→ The data:
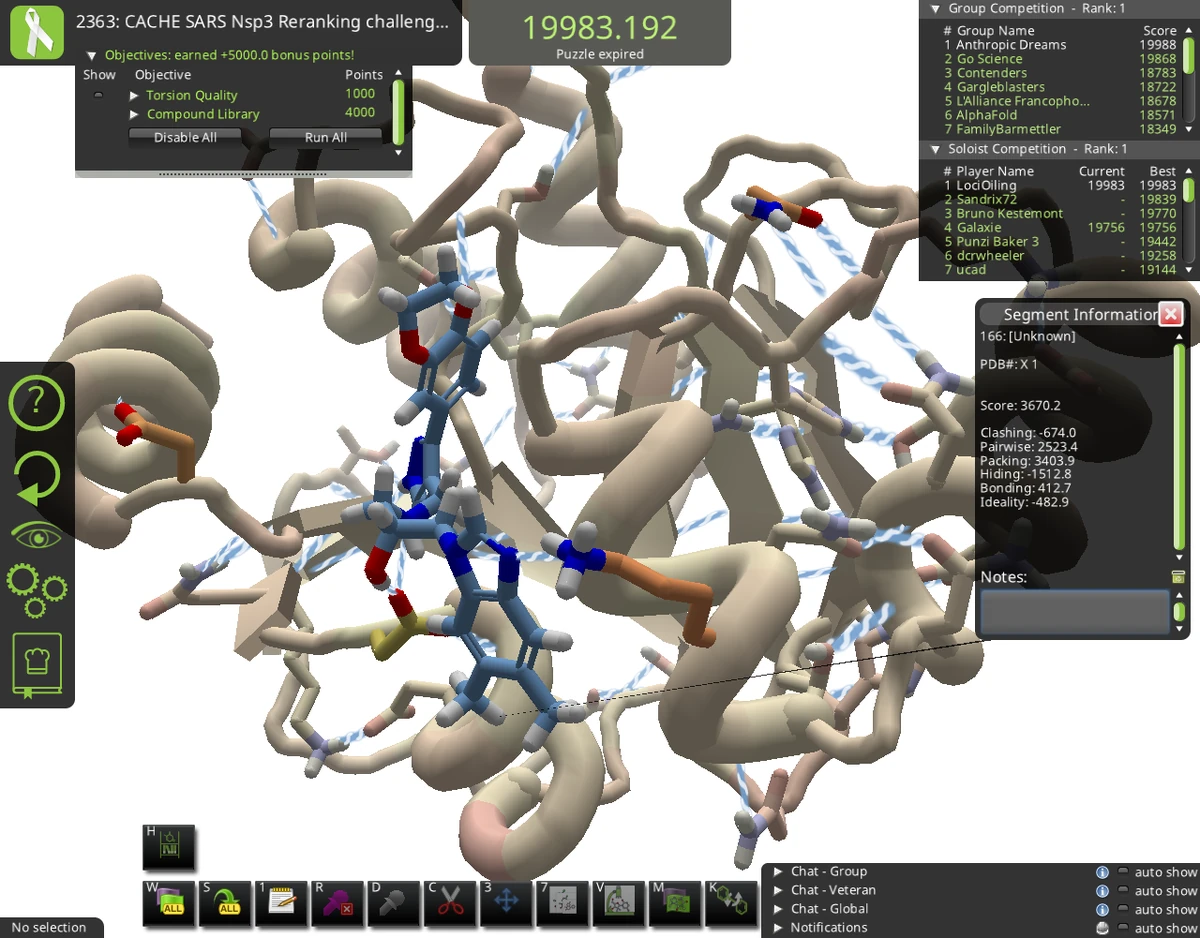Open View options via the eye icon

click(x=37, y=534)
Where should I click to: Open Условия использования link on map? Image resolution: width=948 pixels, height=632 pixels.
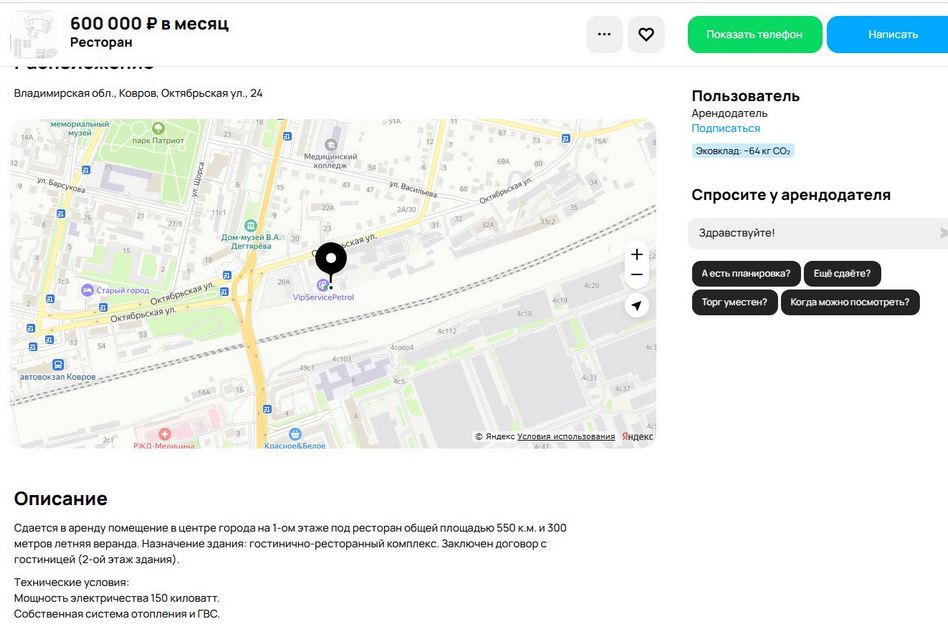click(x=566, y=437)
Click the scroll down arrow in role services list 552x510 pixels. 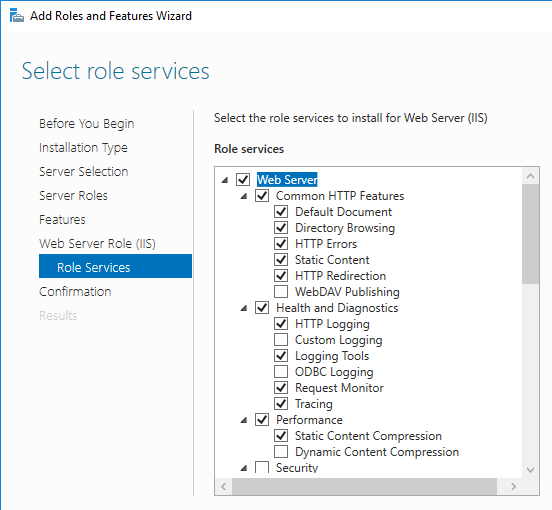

→ What the task asks:
The required output is an exact copy of the lines from the one with "Where should I" through the final line of the data above, with pictures removed.

→ Task response:
Where should I click to: Open Условия использования link on map? Image resolution: width=948 pixels, height=632 pixels.
click(x=566, y=437)
Click the scroll down arrow in role services list 552x510 pixels. 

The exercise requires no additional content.